Copy these records verbatim, starting with the line that contains "Task: Click the Forecast Steps input field" and ending after the line that contains "will (x=46, y=349).".

Data in this exercise:

=======

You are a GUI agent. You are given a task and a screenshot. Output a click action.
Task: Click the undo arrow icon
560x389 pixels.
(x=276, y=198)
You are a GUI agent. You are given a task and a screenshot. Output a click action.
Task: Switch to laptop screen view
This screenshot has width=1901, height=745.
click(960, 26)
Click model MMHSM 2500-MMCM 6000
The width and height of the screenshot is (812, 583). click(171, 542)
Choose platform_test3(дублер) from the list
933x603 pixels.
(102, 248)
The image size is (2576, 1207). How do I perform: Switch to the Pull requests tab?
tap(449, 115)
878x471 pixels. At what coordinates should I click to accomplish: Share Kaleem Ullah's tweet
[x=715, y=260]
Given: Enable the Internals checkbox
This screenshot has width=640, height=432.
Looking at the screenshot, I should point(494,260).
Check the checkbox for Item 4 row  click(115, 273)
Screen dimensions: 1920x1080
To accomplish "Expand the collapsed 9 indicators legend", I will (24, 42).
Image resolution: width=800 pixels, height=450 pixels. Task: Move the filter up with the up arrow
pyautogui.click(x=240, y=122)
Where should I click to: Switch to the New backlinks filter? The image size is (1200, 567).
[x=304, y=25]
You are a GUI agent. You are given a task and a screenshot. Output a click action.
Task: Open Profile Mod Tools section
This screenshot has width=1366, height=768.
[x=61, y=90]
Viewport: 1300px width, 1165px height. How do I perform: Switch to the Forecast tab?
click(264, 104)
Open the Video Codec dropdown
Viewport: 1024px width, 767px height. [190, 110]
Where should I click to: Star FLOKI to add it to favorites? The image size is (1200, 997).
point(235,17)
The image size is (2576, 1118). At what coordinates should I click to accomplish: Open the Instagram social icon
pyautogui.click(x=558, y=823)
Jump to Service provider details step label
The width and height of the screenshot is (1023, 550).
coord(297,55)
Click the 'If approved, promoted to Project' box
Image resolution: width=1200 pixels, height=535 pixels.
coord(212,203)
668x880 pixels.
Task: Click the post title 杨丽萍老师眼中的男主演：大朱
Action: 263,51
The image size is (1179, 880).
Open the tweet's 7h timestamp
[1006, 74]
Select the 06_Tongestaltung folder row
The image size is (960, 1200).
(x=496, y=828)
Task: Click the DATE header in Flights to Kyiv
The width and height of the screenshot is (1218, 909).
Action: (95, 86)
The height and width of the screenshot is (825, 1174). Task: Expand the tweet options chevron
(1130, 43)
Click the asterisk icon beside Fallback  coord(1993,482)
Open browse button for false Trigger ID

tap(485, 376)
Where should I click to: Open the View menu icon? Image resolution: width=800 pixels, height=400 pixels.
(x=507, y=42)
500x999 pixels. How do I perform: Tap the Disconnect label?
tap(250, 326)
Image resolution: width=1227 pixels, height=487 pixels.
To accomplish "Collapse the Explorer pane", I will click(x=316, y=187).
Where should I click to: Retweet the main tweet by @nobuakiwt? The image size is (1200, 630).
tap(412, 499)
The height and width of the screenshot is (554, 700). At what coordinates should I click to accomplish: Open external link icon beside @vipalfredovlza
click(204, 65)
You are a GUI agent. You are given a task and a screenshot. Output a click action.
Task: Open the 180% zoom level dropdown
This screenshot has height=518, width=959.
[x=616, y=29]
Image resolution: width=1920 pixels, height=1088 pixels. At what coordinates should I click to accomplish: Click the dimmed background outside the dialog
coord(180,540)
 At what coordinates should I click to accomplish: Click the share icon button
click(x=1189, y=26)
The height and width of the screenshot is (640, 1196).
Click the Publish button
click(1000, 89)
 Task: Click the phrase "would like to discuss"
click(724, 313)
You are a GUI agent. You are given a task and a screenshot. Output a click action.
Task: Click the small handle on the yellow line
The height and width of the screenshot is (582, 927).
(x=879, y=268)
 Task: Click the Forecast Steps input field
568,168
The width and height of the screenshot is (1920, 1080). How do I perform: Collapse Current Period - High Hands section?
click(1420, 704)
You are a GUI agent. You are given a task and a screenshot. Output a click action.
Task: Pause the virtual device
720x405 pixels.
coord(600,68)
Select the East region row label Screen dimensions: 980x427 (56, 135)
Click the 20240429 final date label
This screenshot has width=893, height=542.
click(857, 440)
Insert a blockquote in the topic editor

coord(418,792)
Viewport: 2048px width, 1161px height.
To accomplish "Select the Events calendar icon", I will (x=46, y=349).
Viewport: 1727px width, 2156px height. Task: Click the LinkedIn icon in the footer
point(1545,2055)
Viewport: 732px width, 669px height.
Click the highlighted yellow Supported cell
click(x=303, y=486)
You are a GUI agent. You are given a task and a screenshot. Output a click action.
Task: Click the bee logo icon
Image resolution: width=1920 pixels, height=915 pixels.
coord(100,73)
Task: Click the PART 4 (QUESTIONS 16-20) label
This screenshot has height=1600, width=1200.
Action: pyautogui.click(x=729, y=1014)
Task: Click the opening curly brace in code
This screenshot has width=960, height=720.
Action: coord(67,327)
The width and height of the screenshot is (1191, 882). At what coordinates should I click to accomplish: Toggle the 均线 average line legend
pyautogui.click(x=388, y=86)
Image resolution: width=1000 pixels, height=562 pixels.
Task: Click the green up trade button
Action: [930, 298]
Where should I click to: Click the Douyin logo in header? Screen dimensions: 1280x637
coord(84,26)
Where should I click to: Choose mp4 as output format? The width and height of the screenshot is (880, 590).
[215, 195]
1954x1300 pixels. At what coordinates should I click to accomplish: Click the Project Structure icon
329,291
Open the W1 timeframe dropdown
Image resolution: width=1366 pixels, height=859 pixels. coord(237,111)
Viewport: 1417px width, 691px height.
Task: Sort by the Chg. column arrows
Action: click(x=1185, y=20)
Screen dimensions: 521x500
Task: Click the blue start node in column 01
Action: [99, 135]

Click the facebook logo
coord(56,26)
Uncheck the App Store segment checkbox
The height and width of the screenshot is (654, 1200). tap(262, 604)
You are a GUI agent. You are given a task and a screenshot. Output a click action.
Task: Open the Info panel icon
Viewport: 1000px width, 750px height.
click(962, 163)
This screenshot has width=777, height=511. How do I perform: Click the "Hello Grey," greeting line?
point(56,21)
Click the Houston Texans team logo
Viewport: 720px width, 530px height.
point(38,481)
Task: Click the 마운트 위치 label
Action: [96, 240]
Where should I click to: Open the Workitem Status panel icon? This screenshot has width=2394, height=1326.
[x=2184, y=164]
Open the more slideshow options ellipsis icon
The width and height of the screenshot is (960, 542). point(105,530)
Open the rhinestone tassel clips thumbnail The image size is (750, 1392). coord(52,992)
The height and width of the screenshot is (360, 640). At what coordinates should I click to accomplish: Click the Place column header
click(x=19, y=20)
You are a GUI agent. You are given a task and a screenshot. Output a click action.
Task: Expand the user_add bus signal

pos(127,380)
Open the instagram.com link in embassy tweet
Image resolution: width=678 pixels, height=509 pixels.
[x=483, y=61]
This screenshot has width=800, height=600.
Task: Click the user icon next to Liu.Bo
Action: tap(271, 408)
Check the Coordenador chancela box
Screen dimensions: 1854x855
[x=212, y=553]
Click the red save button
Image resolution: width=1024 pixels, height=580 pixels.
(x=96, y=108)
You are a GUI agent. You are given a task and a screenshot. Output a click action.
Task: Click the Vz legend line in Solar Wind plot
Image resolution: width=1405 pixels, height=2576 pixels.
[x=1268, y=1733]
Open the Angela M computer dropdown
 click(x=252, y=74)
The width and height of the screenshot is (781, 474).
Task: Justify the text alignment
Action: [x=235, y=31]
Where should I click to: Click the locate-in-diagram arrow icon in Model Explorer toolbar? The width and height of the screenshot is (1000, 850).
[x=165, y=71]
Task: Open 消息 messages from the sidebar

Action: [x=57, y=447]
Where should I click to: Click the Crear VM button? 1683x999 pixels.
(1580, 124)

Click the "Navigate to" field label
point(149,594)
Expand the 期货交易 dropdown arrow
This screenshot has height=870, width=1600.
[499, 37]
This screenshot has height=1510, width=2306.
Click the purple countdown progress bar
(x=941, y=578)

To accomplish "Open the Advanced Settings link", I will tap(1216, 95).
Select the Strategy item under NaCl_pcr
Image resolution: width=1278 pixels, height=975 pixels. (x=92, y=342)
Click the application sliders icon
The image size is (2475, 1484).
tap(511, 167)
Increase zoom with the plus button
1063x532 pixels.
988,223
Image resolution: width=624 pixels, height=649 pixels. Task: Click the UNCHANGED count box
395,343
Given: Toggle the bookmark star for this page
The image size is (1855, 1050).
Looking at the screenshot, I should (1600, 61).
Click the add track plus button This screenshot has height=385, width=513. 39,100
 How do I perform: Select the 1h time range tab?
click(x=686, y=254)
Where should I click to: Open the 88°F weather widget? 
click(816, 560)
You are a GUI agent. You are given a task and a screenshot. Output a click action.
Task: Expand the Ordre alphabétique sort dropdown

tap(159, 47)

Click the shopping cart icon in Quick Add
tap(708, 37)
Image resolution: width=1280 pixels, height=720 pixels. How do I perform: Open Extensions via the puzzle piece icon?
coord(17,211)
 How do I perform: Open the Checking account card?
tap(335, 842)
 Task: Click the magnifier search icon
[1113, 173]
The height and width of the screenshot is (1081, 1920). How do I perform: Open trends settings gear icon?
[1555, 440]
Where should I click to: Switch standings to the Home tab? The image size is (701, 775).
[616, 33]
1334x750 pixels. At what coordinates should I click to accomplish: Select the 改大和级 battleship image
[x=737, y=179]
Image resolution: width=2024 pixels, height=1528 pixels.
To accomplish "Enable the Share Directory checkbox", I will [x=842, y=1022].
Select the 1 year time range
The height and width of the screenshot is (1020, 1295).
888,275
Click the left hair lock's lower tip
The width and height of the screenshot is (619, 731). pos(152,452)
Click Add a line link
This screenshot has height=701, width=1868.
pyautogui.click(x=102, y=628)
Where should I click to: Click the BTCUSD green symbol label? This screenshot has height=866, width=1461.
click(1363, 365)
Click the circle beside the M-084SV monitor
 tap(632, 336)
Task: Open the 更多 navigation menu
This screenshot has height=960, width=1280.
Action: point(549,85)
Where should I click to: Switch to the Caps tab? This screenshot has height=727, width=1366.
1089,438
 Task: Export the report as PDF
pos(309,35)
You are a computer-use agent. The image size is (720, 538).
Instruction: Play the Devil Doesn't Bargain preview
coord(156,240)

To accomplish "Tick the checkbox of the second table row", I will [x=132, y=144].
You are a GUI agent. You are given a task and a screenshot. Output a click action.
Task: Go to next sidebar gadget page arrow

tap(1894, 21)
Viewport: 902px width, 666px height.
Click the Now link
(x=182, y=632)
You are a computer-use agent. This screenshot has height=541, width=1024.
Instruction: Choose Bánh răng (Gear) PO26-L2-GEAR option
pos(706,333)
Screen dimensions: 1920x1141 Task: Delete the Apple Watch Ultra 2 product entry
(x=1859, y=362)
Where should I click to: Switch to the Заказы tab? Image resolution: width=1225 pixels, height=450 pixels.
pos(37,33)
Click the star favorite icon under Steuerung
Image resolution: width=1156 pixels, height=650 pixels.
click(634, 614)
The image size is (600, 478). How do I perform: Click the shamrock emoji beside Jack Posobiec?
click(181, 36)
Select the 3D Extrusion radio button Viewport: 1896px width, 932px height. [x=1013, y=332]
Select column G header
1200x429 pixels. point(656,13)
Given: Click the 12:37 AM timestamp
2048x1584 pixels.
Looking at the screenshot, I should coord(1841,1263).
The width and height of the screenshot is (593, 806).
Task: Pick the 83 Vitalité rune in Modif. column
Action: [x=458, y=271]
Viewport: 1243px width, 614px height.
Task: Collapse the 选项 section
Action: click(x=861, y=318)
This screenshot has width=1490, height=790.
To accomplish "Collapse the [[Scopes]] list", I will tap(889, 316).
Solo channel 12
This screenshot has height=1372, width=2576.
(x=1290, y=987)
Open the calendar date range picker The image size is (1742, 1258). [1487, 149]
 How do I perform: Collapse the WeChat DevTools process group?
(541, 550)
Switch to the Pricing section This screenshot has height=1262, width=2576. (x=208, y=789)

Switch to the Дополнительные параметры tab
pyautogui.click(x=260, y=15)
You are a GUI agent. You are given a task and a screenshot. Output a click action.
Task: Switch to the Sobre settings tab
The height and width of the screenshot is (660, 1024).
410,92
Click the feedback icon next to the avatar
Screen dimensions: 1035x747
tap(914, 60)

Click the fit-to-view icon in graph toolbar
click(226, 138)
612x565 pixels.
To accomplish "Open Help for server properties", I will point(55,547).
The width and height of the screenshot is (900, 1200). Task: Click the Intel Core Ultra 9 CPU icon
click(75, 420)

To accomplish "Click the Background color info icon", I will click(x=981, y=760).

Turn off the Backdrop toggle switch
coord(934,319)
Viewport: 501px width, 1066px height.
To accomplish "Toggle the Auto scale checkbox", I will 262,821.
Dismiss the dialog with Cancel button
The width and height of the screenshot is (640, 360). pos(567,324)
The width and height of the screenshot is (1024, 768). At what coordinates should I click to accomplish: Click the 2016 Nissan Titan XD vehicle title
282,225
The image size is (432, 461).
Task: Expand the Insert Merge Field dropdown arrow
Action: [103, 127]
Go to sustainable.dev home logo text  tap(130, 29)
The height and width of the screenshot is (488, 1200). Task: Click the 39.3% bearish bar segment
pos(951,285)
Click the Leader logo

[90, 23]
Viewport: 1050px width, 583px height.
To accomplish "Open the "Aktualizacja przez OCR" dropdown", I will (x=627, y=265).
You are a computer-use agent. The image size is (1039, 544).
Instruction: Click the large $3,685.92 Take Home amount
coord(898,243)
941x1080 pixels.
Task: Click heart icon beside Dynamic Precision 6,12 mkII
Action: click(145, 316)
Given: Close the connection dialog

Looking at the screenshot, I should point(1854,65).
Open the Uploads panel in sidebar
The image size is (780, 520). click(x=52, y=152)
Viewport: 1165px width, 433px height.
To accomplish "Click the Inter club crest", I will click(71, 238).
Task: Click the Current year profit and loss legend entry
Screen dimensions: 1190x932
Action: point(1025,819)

=======

Written solution:
 Task: Click the Forecast Steps input field
568,168
The width and height of the screenshot is (1920, 1080). How do I perform: Collapse Current Period - High Hands section?
click(1420, 704)
You are a GUI agent. You are given a task and a screenshot. Output a click action.
Task: Pause the virtual device
720x405 pixels.
coord(600,68)
Select the East region row label Screen dimensions: 980x427 (56, 135)
Click the 20240429 final date label
This screenshot has width=893, height=542.
click(857, 440)
Insert a blockquote in the topic editor

coord(418,792)
Viewport: 2048px width, 1161px height.
To accomplish "Select the Events calendar icon", I will (x=46, y=349).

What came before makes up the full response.